Task objective →
Put every line of the data below into a numbered list, and leave out the blank lines.

Items listed in a dataset:
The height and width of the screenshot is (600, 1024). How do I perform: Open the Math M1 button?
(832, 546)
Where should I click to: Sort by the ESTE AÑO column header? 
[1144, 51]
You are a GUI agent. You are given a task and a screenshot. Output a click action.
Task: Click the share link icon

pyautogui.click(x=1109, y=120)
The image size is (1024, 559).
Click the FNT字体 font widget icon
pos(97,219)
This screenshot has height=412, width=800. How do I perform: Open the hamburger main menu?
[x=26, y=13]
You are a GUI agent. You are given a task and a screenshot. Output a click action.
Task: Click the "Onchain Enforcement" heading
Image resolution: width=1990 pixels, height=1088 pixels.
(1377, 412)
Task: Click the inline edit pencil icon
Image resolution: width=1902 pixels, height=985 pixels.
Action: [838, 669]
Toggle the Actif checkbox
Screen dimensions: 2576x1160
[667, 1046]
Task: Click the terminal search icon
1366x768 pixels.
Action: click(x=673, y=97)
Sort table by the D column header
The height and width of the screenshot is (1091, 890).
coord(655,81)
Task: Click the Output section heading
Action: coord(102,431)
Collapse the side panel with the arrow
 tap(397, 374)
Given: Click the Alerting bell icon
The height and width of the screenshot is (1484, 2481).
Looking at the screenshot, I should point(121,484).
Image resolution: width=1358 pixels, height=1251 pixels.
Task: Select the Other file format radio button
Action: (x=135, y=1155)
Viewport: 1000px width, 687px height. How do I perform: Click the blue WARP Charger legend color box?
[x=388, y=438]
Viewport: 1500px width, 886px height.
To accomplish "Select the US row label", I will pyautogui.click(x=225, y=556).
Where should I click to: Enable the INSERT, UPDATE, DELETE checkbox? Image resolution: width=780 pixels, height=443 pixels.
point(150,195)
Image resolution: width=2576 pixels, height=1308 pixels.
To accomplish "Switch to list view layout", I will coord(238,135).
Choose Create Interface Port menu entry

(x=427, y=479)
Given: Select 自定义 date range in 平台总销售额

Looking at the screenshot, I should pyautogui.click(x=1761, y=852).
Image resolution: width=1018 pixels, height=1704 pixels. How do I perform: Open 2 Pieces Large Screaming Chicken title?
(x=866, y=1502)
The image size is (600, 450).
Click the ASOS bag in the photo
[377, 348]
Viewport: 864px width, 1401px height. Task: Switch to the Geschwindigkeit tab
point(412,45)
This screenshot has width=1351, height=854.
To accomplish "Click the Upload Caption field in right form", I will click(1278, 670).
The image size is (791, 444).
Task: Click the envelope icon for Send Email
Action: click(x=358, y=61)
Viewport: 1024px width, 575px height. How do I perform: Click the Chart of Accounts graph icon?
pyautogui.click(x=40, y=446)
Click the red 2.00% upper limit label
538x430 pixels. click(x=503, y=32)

Answer to this exercise →
1. The height and width of the screenshot is (600, 1024). How do I perform: Open the Math M1 button?
2. (832, 546)
3. Where should I click to: Sort by the ESTE AÑO column header? 
4. [1144, 51]
5. You are a GUI agent. You are given a task and a screenshot. Output a click action.
6. Task: Click the share link icon
7. pyautogui.click(x=1109, y=120)
8. The image size is (1024, 559).
9. Click the FNT字体 font widget icon
10. pos(97,219)
11. This screenshot has height=412, width=800. How do I perform: Open the hamburger main menu?
12. [x=26, y=13]
13. You are a GUI agent. You are given a task and a screenshot. Output a click action.
14. Task: Click the "Onchain Enforcement" heading
15. Image resolution: width=1990 pixels, height=1088 pixels.
16. (1377, 412)
17. Task: Click the inline edit pencil icon
18. Image resolution: width=1902 pixels, height=985 pixels.
19. Action: [838, 669]
20. Toggle the Actif checkbox
21. Screen dimensions: 2576x1160
22. [667, 1046]
23. Task: Click the terminal search icon
24. 1366x768 pixels.
25. Action: click(x=673, y=97)
26. Sort table by the D column header
27. The height and width of the screenshot is (1091, 890).
28. coord(655,81)
29. Task: Click the Output section heading
30. Action: coord(102,431)
31. Collapse the side panel with the arrow
32.  tap(397, 374)
33. Given: Click the Alerting bell icon
34. The height and width of the screenshot is (1484, 2481).
35. Looking at the screenshot, I should point(121,484).
36. Image resolution: width=1358 pixels, height=1251 pixels.
37. Task: Select the Other file format radio button
38. Action: (x=135, y=1155)
39. Viewport: 1000px width, 687px height. How do I perform: Click the blue WARP Charger legend color box?
40. [x=388, y=438]
41. Viewport: 1500px width, 886px height.
42. To accomplish "Select the US row label", I will pyautogui.click(x=225, y=556).
43. Where should I click to: Enable the INSERT, UPDATE, DELETE checkbox? Image resolution: width=780 pixels, height=443 pixels.
44. point(150,195)
45. Image resolution: width=2576 pixels, height=1308 pixels.
46. To accomplish "Switch to list view layout", I will coord(238,135).
47. Choose Create Interface Port menu entry
48. (x=427, y=479)
49. Given: Select 自定义 date range in 平台总销售额
50. Looking at the screenshot, I should pyautogui.click(x=1761, y=852).
51. Image resolution: width=1018 pixels, height=1704 pixels. How do I perform: Open 2 Pieces Large Screaming Chicken title?
52. (x=866, y=1502)
53. The image size is (600, 450).
54. Click the ASOS bag in the photo
55. [377, 348]
56. Viewport: 864px width, 1401px height. Task: Switch to the Geschwindigkeit tab
57. point(412,45)
58. This screenshot has width=1351, height=854.
59. To accomplish "Click the Upload Caption field in right form", I will click(1278, 670).
60. The image size is (791, 444).
61. Task: Click the envelope icon for Send Email
62. Action: click(x=358, y=61)
63. Viewport: 1024px width, 575px height. How do I perform: Click the Chart of Accounts graph icon?
64. pyautogui.click(x=40, y=446)
65. Click the red 2.00% upper limit label
66. 538x430 pixels. click(x=503, y=32)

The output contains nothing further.